> **Text block**
::::

Any transactions between the Apothecary Shoppe and the state authorities in Missouri, Louisiana or Georgia could be legally questionable because the pharmacy is unlicensed in those states to dispense or distribute controlled substances.
In Louisiana, out-of-state pharmacies doing business there are legally obliged to have a registered office inside state lines. Missouri pharmacy rules state: “Pharmacists shall not offer compounded drug products to other pharmacies, practitioners or commercial entities for subsequent resale or administration, except in the course of professional practice for a prescriber to administer to an individual patient by prescription.”
The Missouri authorities are attempting to overcome the inter-state legal hurdles by arguing that its officials travelled to Oklahoma to pick up the supply of pentobarbital, thus avoiding the need for the compounding pharmacy to ship the drug across state lines or to be licensed in Missouri.
On Tuesday, the Apothecary Shoppe issued a statement to the Guardian in which it insisted it has complied with all federal and state laws “regarding the practice of pharmacy in the state of Oklahoma, and all states into which it dispenses medications. We take compliance issues very seriously. Since our inception, we have adopted and implemented measures to ensure that we not only comply with federal and state laws, but also applicable regulations governing our pharmacy practice, including DEA regulations, FDA rules and requirements, and State Board of Pharmacy regulations in the various States into which we lawfully dispense medications.”
The Missouri department of corrections did not respond to Guardian requests for comment. The equivalent department in Louisiana declined to comment on grounds of ongoing litigation. It has however indicated that it continues look for a new supply of pentobarbital ahead of its next execution on 5 February and on Monday night rewrote its execution protocol to a new combination of two drugs that it clearly hopes will be more easily obtained.
Michael Rubenstein, the Louisiana lawyer who extracted from state authorities the Apothecary Shoppe emails under court order, said the lengths to which states were going to keep the supply of their drugs secret indicated something was wrong.

::::

> **Saved data entries**

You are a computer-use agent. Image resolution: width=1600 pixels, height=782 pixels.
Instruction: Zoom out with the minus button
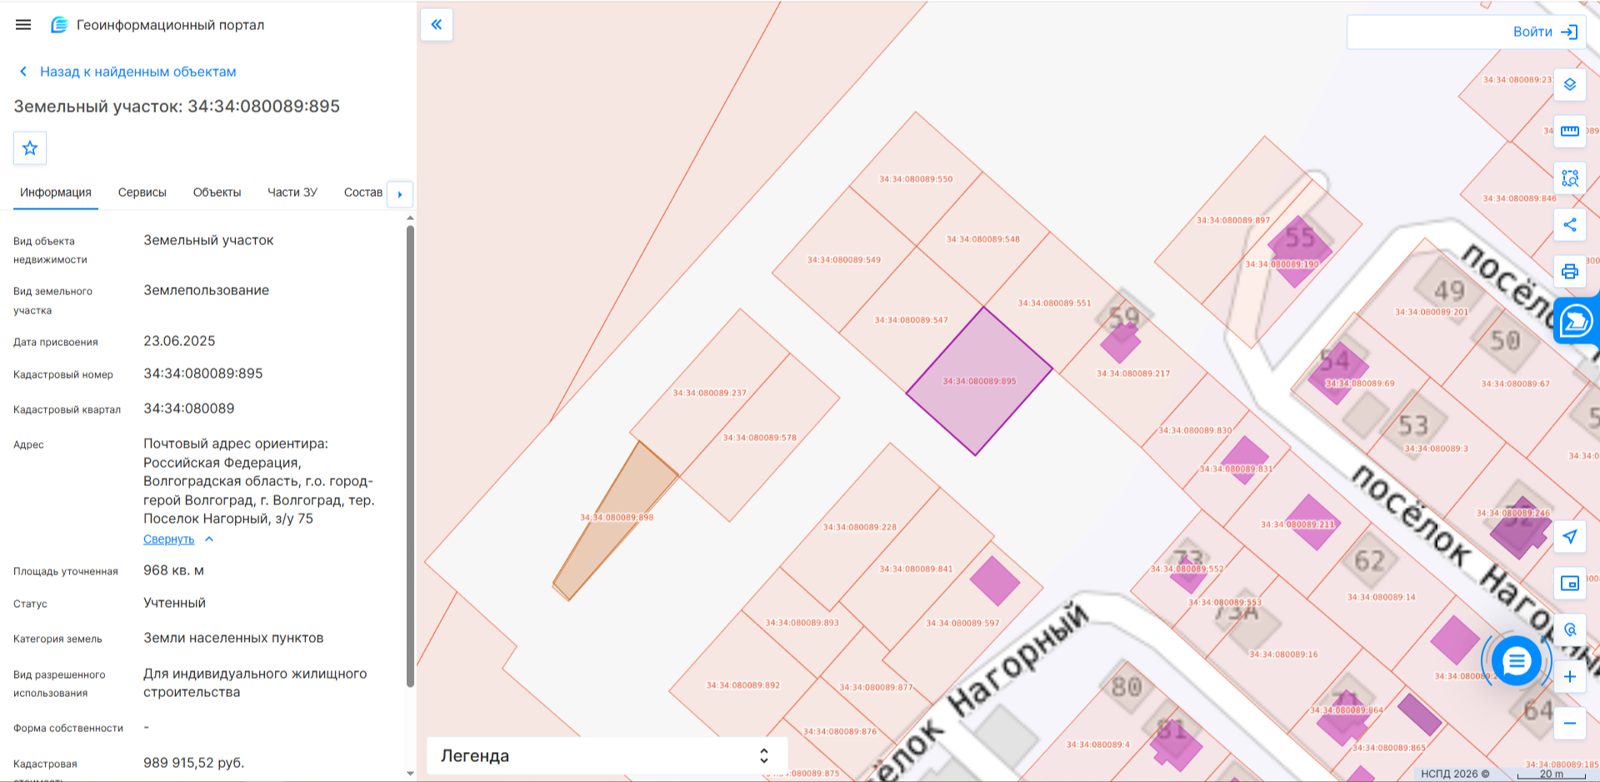[1570, 723]
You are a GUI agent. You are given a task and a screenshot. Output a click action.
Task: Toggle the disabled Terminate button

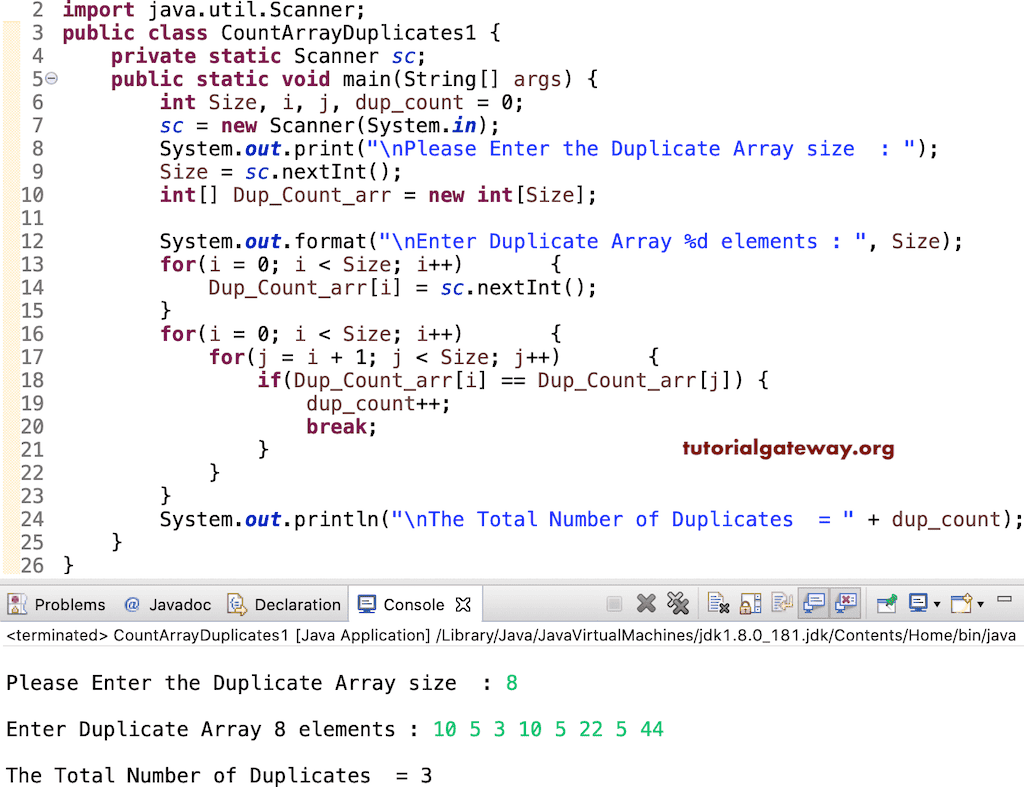point(612,604)
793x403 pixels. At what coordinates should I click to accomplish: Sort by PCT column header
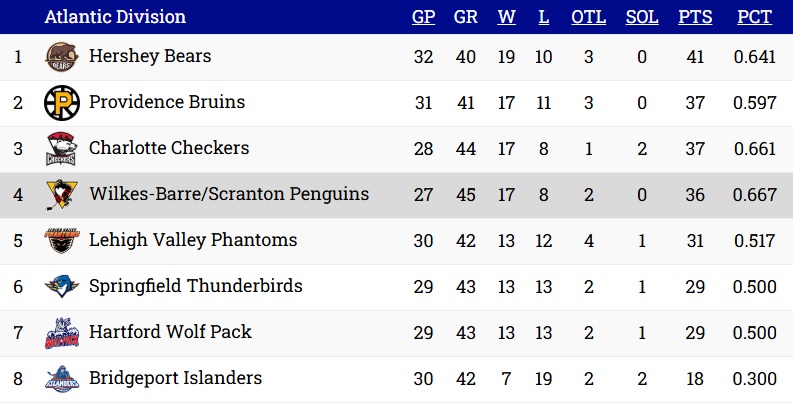[755, 17]

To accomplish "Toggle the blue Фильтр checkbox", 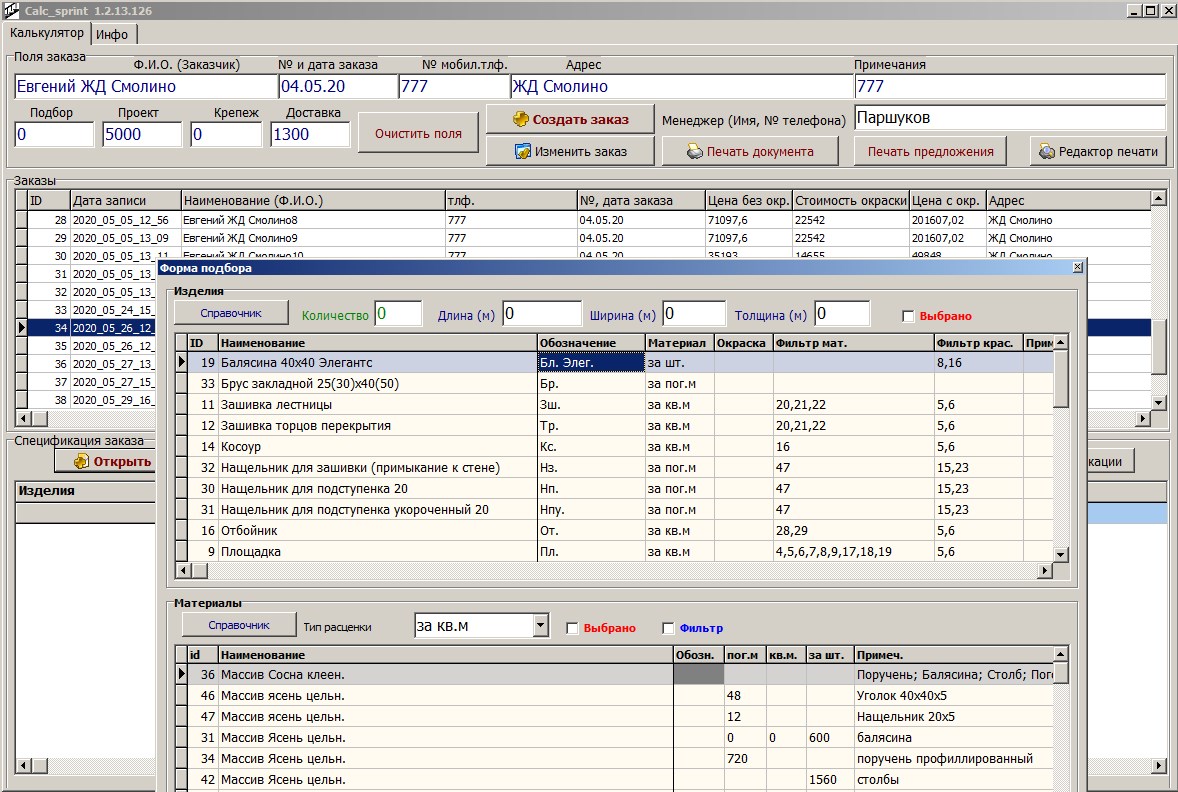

::::

> **Directions**
• a. In the article on the Apothecary Shoppe, what must out-of-state pharmacies doing business in Louisiana have?
• b. Extend the article on the Apothecary Shoppe with a few more paragraphs, starting after its final sentence.

> **Responses to the tasks**
• a. A registered office inside Louisiana's state lines.

• b.
“Why are they insisting on such secrecy? It suggests they think that if the information comes out in clear light of day their actions won't withstand scrutiny,” he said.
Rubenstein said that though it was uncertain how far Louisiana had gone in its dealings with the Apothecary Shoppe, the rules against cross-state distribution of controlled substances without a license were clear. “Law enforcement officials appear to be violating state and federal laws so that they can go ahead an end a life. If they are going to execute human beings, the minimum we can expect is that they follow their own state laws.”
One of the criticisms leveled against compounding pharmacies is that they are not subject to federal regulation by the Food and Drug Administration. Inspections of compounded drugs in Missouri have found huge variations in standards. In 2008, a Missouri survey discovered that one in four samples failed to meet a test of potency.
Further alarm was raised ahead of the scheduled execution of Smulls after it was revealed in court documents that Missouri's batch of pentobarbital was tested for quality by the Analytical Research Laboratories (ARL) in Oklahoma City. ARL was among the labs that provided favourable test results for drugs compounded by the now-closed New England Compounding Center, which was implicated in the 2012 outbreak of fungal meningitis in which more than 60 people died.
Expert testimony filed into court by Smulls’s legal team records that the Food and Drug Administration found that ARL had failed to follow certain required procedures having inspected the lab in the wake of the outbreak, and numerous civil lawsuits are ongoing.